Santa-Sauveur underground

Par Josée Pilotte

Cette semaine, nous bouclons notre grand dossier sur la pauvreté. Une expérience enrichissante à tous points de vue.

Pas besoin de vous dire que nous en sommes tous sortis un peu plus «humanisés» de cette aventure sur le chemin de la pauvreté. 

Ça fait du bien de se plonger le cœur dans l’essentiel de la vie. On se sent plus vivant. Et puis, on regarde l’autre avec les yeux du cœur au lieu d’essayer de tout banaliser tout le temps.

Dans une société où tout va vite comme un train qui fonce à un rythme effréné, où il faut vivre et sentir l’extrême, toujours, aider son prochain offre «un break» dans le monde de performance qui nous est proposé comme modèle et dans lequel nous tentons tant bien que mal d’exceller tous.

Distribuer des boites de nourriture au sous-sol de l’église – l’underground de Saint-Sauveur –  un lundi matin, ça ne change pas le monde dans lequel nous vivons certes,  mais cela nous rend à tout le moins un peu meilleur. Laisser tomber les masques des préjugés et des idées préconçues pour se laisser la possibilité de voir que derrière ces gens, il y a une vie, une histoire, et qu’il y a derrière cette souffrance et ce manque d’argent des cœurs qui battent pour les mêmes maudites raisons que nous: vivre; aller vers le bonheur. La quête de tout être humain, qu’il soit pauvre ou riche.

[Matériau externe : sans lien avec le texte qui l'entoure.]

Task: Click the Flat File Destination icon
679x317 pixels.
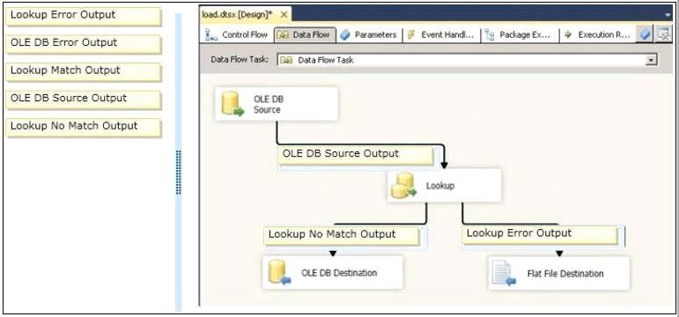Action: click(x=504, y=274)
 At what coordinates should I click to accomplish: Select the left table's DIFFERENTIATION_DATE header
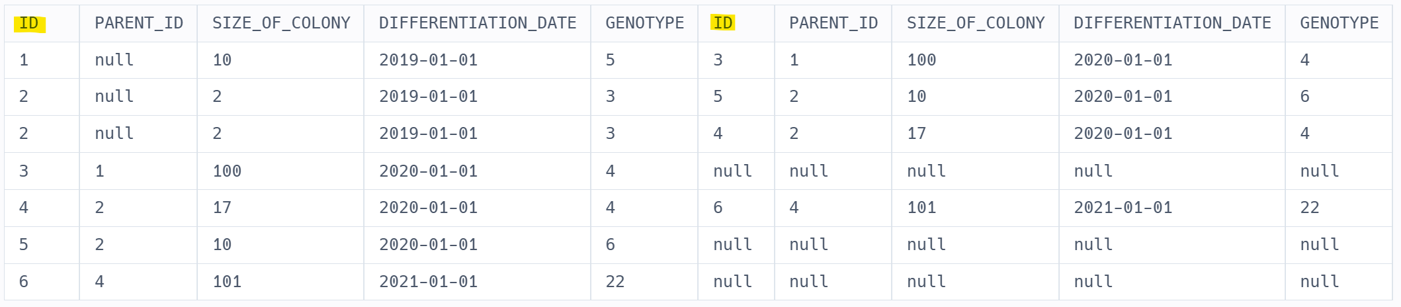coord(477,24)
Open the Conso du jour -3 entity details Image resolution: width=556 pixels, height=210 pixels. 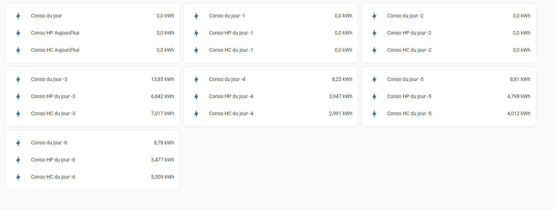pos(93,79)
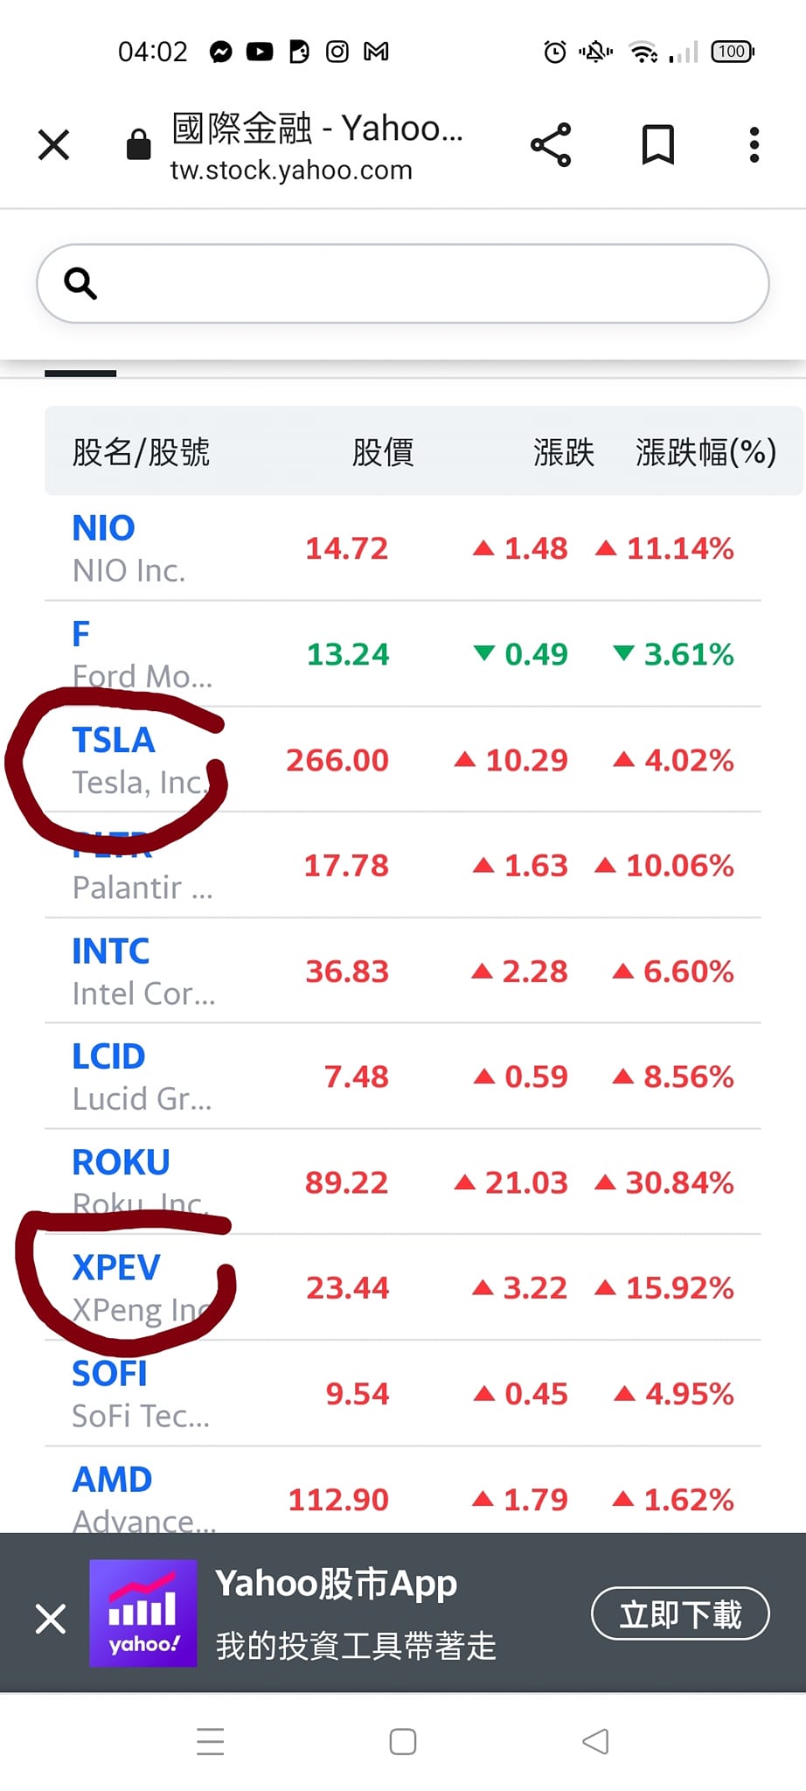Open Android recent apps menu button

[211, 1741]
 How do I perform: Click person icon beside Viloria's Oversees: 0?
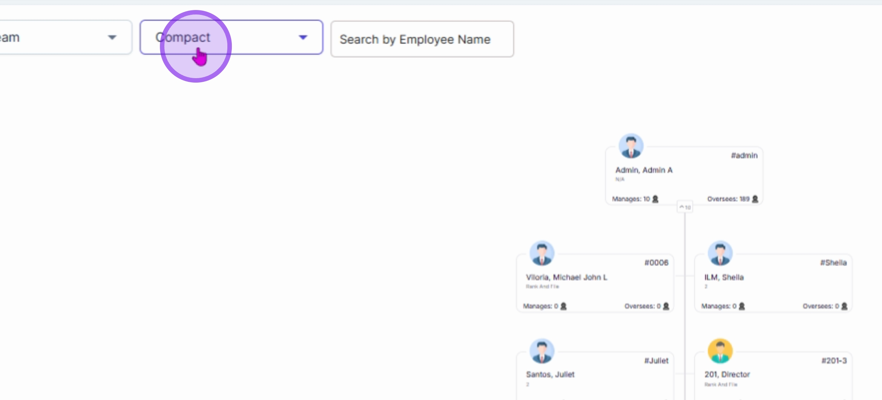[x=666, y=306]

Oui, ce petit croche au cœur de notre collectivité nous aura permis de voir le beau derrière ce qui nous confronte à nos propres limites.

Et d’avoir mis notre journal à contribution pour essayer de faire une toute petite  différence dans notre milieu,  et bien… ça nous remplit au ras bord de gratitude!

Mais. Il y aura aussi une autre petite chose qui m’aura remplie: c’est mon passage à la Cuisine collective. Je suis là aussi tombée du  haut de mes préjugés. Vraiment. Mais quelle belle organisation à démystifier! Je ne comprends pas pourquoi on ne met pas plus en valeur les bienfaits de la Cuisine collective sur une communauté : l’entraide, le partage, la rencontre de l’autre.

On croit à tort qu’il faut tirer le diable par la queue pour y avoir droit. Non. La Cuisine collective est accessible à tous. Il suffit de vouloir mettre la main à la pâte, et fournir douze piastres – modeste contribution – et quelques plats Tupperware vides pour que le tour soit joué.

Ce matin-là, j’ai été assignée aux «pétates», j’en ai coupé des «pétates» laissez-moi vous le dire! Thomas, lui était en charge de la salade de fruits. Martine elle, participait à la confection du gâteau aux bananes. Nous étions une dizaine de personnes attitrées à diverses tâches.

Je leur ai demandé d’ailleurs pourquoi il y avait si peu de monde:

«Les gens ignorent ce qui se passe ici et pourtant j’en parle. Personnellement, moi ça a changé ma vie», m’a répondu Marie-Claude, la responsable de la Cuisine collective.

Au-delà de la bouffe, c’est une occasion de se rassembler, d’être entre amis pour partager le fruit de son travail. Chacun y met de son grain de sel et la magie s’opère toute seule. Mais une magie peu connue du grand public. Vieux, jeunes, mères célibataires, retraités, Thomas, Martine et moi étions au sous-sol de l’église à cuisiner et à partager un moment de solidarité. Ça donne le sourire même à ceux qui l’auraient oublié, je vous le jure!

Avoir partagé cette journée avec ces personnes toutes aussi gentilles les unes que les autres, m’a fait réaliser que nous sommes pognés dans notre individualisme et nos préjugés. C’est fou comment on a pu évacuer en une génération, ces valeurs de communauté, qui font tant de bien en dedans!

Parce que n’oublions pas, que la cuisine a été, est, et sera le lieu de communion, de partage et de transmission des valeurs.  Cette communion, ce partage qui participent à la création du lien social, ce lien qui fait en sorte qu’on devient une vraie communauté.

Ce que je retiens de toute cette expérience? C’est que la Cuisine collective nous a permis de sortir de notre individualité pour partager un moment avec l’autre. Une Cuisine nourrissante, pas seulement pour le corps, mais aussi et surtout pour l’âme et le cœur.